I remember the first day walking into the office and thinking: how am I going to pretend I know what I'm doing? But here's the thing—everyone knows you don't know what you're doing at 18. There's no expectation of mastery. The expectation is that you're coachable and that you'll learn.

I was both of those things. That CEO saw it in a 400-word email. He bet on it.

The Bet He Made On Me

I think about that guy sometimes. I don't know if he remembers me. I was just another intern. But he changed my life by taking a chance on someone who had nothing except willingness. No credentials. No network. No experience. Just: I will show up and I will learn and I will not quit.

What kills me now is watching founders act like that kind of opportunity doesn't exist anymore. Like every hire needs to be pre-screened and perfect and fitted neatly into an org chart.

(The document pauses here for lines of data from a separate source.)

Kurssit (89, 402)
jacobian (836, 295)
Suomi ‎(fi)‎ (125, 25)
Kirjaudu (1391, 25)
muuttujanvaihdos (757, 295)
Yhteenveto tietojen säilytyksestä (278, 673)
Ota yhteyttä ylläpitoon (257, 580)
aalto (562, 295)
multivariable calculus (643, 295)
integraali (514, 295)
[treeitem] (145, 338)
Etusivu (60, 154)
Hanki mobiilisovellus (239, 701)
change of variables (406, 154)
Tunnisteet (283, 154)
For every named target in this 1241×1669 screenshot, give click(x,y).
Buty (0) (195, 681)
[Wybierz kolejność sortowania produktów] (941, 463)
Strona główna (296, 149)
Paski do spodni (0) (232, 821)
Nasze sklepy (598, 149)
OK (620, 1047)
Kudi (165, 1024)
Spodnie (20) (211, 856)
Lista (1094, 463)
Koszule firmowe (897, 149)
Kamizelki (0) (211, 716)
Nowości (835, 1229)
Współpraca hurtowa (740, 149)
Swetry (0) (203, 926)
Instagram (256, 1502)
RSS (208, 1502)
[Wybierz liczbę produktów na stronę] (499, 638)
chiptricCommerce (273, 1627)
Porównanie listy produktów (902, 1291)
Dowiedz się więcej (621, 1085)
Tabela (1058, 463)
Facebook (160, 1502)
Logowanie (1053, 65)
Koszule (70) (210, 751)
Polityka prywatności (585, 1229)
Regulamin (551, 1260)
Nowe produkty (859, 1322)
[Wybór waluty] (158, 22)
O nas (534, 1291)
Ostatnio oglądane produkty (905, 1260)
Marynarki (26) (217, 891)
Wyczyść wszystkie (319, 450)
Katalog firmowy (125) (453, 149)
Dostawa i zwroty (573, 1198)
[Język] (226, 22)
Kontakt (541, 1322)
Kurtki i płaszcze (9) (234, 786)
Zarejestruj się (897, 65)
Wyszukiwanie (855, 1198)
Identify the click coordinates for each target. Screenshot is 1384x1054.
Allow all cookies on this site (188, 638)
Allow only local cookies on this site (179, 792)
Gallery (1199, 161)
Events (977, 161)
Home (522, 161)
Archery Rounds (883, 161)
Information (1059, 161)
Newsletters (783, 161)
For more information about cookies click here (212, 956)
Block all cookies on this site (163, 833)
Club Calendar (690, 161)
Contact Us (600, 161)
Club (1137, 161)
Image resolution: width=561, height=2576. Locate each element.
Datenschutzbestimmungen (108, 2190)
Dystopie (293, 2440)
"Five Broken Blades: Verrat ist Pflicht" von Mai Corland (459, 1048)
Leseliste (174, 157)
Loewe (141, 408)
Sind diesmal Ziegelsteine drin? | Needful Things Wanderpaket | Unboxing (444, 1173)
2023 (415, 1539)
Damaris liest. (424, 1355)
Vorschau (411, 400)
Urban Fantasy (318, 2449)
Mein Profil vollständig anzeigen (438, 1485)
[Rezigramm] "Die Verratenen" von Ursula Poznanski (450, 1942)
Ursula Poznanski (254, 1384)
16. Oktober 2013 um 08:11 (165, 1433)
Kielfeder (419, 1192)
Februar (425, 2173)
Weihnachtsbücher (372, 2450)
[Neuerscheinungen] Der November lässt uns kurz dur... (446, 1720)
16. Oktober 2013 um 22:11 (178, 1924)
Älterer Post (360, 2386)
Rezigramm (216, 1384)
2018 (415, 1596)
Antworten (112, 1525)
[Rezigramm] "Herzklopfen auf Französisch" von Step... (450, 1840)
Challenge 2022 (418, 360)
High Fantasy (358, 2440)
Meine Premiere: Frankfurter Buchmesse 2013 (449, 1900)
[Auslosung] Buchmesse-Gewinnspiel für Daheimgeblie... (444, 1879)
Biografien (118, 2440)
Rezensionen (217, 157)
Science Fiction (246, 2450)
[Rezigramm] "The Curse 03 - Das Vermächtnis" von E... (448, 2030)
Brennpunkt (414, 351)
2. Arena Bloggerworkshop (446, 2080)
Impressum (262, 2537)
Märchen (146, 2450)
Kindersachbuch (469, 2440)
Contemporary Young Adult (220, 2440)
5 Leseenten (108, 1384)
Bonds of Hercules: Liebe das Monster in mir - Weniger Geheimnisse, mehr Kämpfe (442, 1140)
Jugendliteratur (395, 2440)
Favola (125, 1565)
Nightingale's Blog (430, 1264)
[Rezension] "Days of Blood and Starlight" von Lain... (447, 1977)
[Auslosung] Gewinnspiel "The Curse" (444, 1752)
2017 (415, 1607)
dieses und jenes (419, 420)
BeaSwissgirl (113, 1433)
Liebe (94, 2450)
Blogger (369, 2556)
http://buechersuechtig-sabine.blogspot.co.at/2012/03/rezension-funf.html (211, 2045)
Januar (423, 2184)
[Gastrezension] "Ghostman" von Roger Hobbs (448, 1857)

Like an 18-year-old kid with nothing can't be valuable.

That's bullshit.

The game hasn't changed that much. What people actually need is willingness. The persistence to send 50 emails instead of 5. The humility to accept $30 an hour when you have no right to expect anything. The clarity to show up on May 7th and actually work.

I was a terrible employee at first. I didn't know anything. I made mistakes. I took direction poorly. But I learned because I had to. And because that CEO believed it was worth his time to teach me.

Everything I know about business started there. The attention to detail in emails. The ability to think about what someone else needs. The understanding that most doors are closed but a few are open if you actually bother to knock.

The Seed

That summer was the first real money I'd ever made. I didn't spend a dime of it if I could avoid it. I saved every dollar.

That savings was the seed for everything that came after. Not because it was a lot of money. But because it was proof that someone believed I could do something.

At 18, you need that proof. You need someone to take a bet on you. I got lucky. I found someone willing to read a 400-word email instead of deleting it.

The View From the Bottom

The thing about being at the bottom is that you see the entire ladder clearly. You see exactly what you need to do to move up. You see what works and what doesn't. You're not jaded yet. You actually believe hard work and persistence matter.

Then you climb for a while. You start to forget what it felt like to be at the bottom. You start to think the system is meritocratic when really you just got lucky. You start to believe in credentials instead of willingness.

And then the game resets. And you're back at the bottom. And you remember what it took to get started.

Back to Zero

That's what 2025 and 2026 are teaching me. Everything I built is infrastructure now. Everything I'm worth is based on what I can actually do, not on what I've already done. I'm 27 and I feel like I'm 18 again—broke, with nothing to show, sending emails hoping someone will answer.

The difference is I know the answer works. I know that persistence matters. I know that if you send 50 real emails instead of 5 template ones, someone will say yes.

I got my start because someone took a chance. Now I have to be someone who takes chances on other people.